Problem statement »
Pictures aside, copy exactly each line from the one that holds "How do I perform: Select" through the last line of the records below.

Supplied material »
■ ■ ■

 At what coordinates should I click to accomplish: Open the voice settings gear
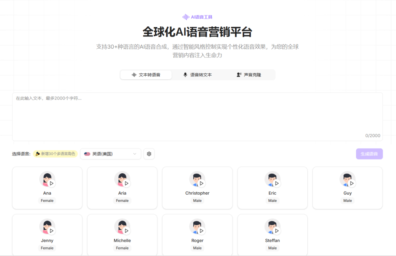149,154
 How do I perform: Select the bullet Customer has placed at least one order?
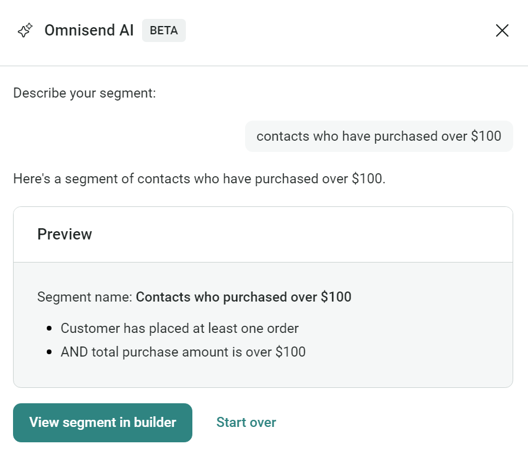[x=179, y=328]
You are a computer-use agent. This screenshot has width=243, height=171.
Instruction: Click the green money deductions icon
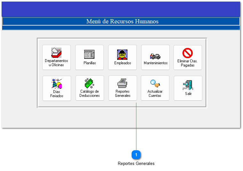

■ ■ ■

Solution below »
 How do I perform: Select the bullet Customer has placed at least one order?
[x=179, y=328]
You are a computer-use agent. This screenshot has width=243, height=171.
Instruction: Click the green money deductions icon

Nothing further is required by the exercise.